It’s that time of year again. ICE Awards time in Halifax. For those of you who don’t know, the ICE Awards is Atlantic Canada’s annual advertising awards / gala event—a lovely celebration of advertising creativity attended by folks who wear more black and are generally better looking than the rest of us.

And for the record: I think the event, and the awards, and the after-party, are just fantastic. They have served to advance, considerably, the awareness and appreciation of creativity in advertising in our region and, generally speaking, it’s a helluva time.

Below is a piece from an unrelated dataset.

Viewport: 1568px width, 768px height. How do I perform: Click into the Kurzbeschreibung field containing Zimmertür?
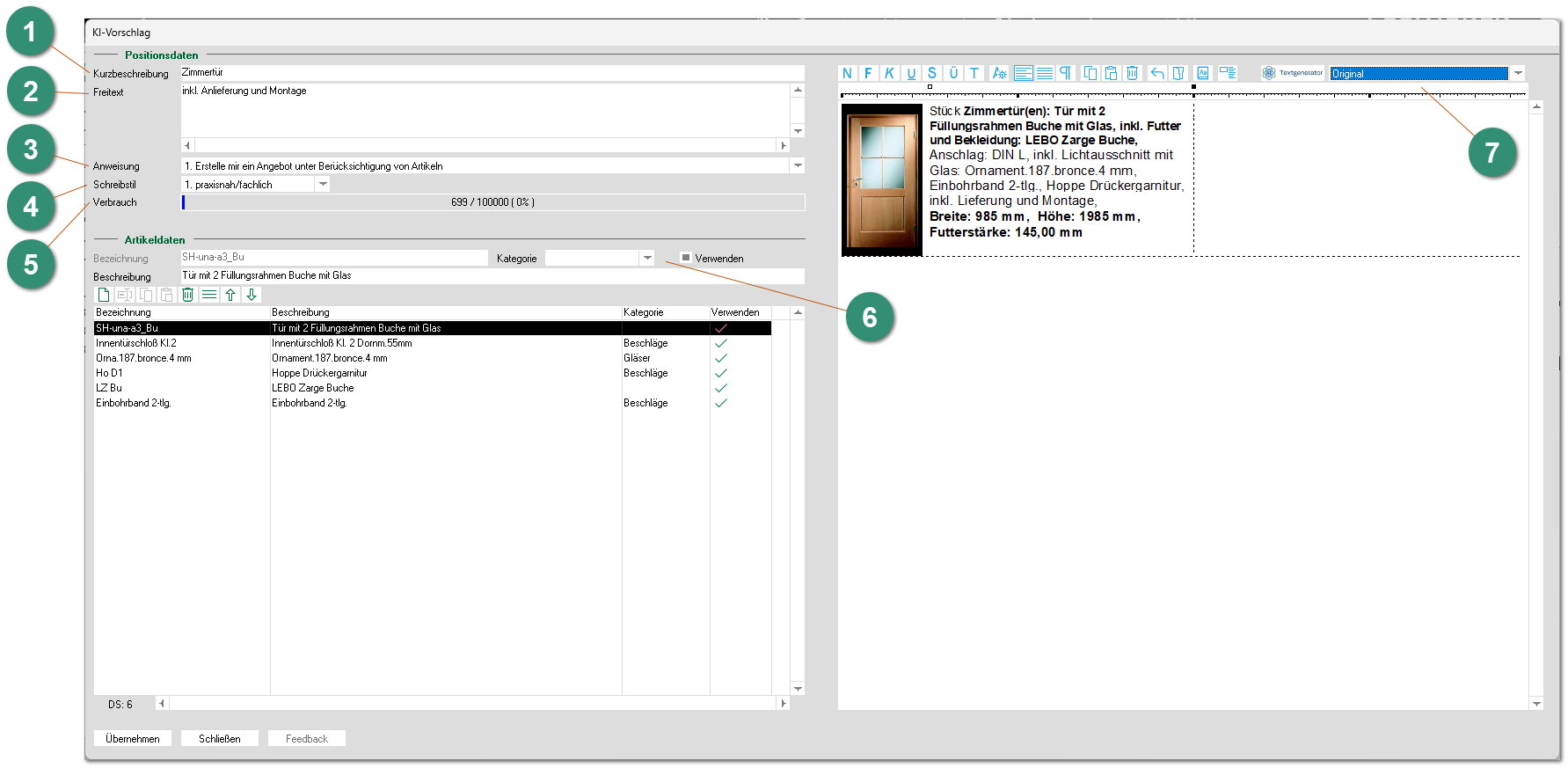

But we do not enter them. In fact, we have never submitted our work to an awards committee / show. Not once. Why?

Team Focus
Too often, I’ve seen work created for the sole purpose of winning awards. The client’s goals, business needs, marketing objectives, etc. being thrown entirely out the window in pursuit of a Best-in-Show. At its worst, I’ve seen this devolve to a point where an agency’s best talent is only interested in, and focused on, winning awards to build their own personal portfolios. This just isn’t the team / environment we’re interested in creating, and we find our clients aren’t interested either.

Client / Agency Alignment
Many awards shows simply worship at the altar of creativity. We tend to join our clients in worshiping at the altar of results. As an example, putting “FREE” in all caps in a call-to-action on a website (or, frankly, having a call-to-action at all) can be seen by creative awards judges as somewhat less cool and creative than the alternative. However, we use “FREE” rather than “free” in certain situations because our split testing shows “FREE” converts better (a 5-10% lift, actually) than its lower-case variant. All of that to say, we feel that chasing awards would take us out of alignment with what our clients actually need from us: sales results. To be clear, great, award-winning advertising can and often does generate amazing results for clients. But too often, work that is supposedly great is being assessed based upon an ill-defined set of subjective criteria rather than the cold reality that occurs when a marketing idea meets the market. We like the pressure, and the client / agency alignment, that comes with direct results measurement.